▶ [EXERCISE OBJECTIVE] Starting at the line that contains "Where should I click to: Switch" and ending at the line that contains "Select the Seedance", the lines below are to be given again exactly, with nothing added.

[Stored records]
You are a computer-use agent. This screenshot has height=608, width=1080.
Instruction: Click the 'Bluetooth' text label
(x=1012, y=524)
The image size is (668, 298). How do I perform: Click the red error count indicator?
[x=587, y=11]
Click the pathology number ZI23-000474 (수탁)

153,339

==

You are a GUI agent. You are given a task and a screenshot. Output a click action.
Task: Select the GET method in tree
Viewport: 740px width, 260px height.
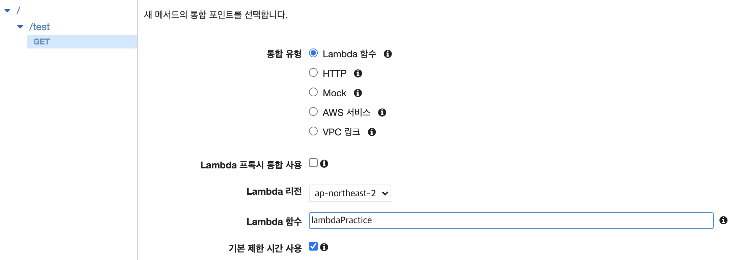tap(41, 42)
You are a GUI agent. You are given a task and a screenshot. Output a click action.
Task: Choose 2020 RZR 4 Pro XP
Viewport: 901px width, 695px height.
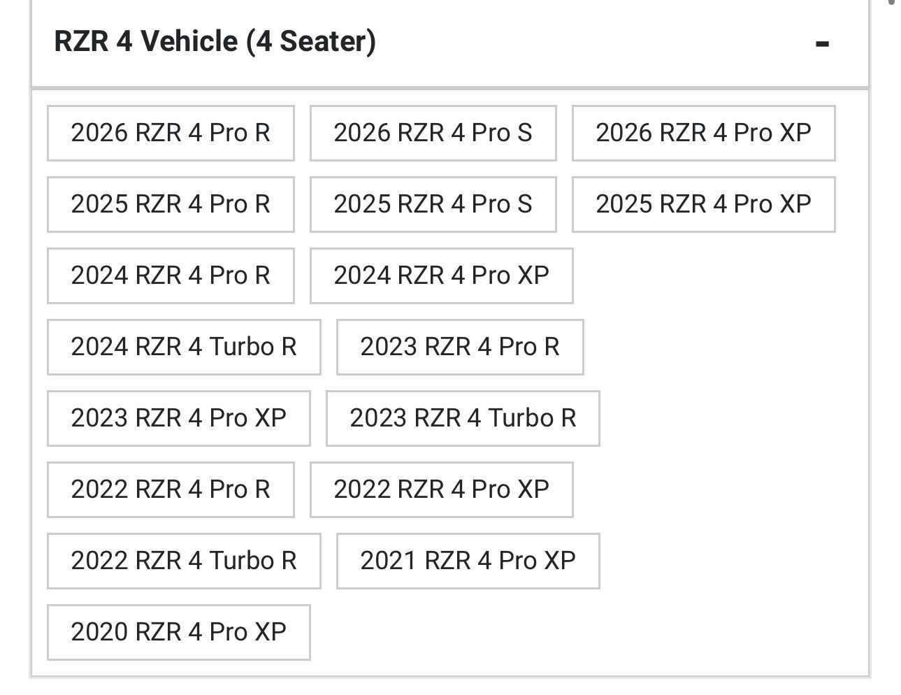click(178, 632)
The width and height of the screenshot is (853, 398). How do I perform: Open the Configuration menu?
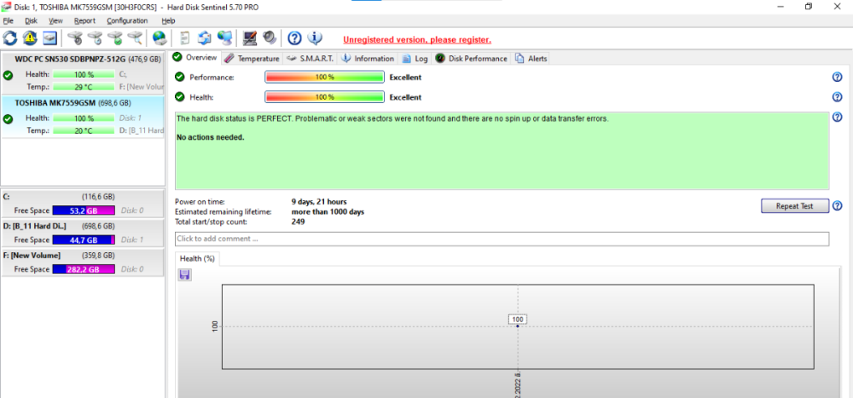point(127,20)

==

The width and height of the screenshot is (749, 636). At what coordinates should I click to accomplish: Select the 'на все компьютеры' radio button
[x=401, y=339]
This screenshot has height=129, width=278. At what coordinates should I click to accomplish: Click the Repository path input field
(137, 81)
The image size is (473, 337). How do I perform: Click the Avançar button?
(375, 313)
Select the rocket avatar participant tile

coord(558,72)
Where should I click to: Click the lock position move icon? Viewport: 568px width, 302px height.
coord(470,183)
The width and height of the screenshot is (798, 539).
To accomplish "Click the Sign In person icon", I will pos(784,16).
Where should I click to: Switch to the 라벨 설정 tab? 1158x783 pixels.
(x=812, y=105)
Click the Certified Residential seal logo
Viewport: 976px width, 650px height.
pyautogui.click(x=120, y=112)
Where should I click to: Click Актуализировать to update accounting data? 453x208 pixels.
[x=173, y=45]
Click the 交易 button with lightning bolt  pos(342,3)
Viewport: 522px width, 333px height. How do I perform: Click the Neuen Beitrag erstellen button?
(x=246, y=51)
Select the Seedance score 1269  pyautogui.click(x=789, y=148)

▶ [SOLUTION TO THIS EXERCISE]
Where should I click to: Switch to the 라벨 설정 tab? 1158x783 pixels.
(x=812, y=105)
Click the Certified Residential seal logo
Viewport: 976px width, 650px height.
pyautogui.click(x=120, y=112)
Where should I click to: Click Актуализировать to update accounting data? 453x208 pixels.
[x=173, y=45]
Click the 交易 button with lightning bolt  pos(342,3)
Viewport: 522px width, 333px height. How do I perform: Click the Neuen Beitrag erstellen button?
(x=246, y=51)
Select the Seedance score 1269  pyautogui.click(x=789, y=148)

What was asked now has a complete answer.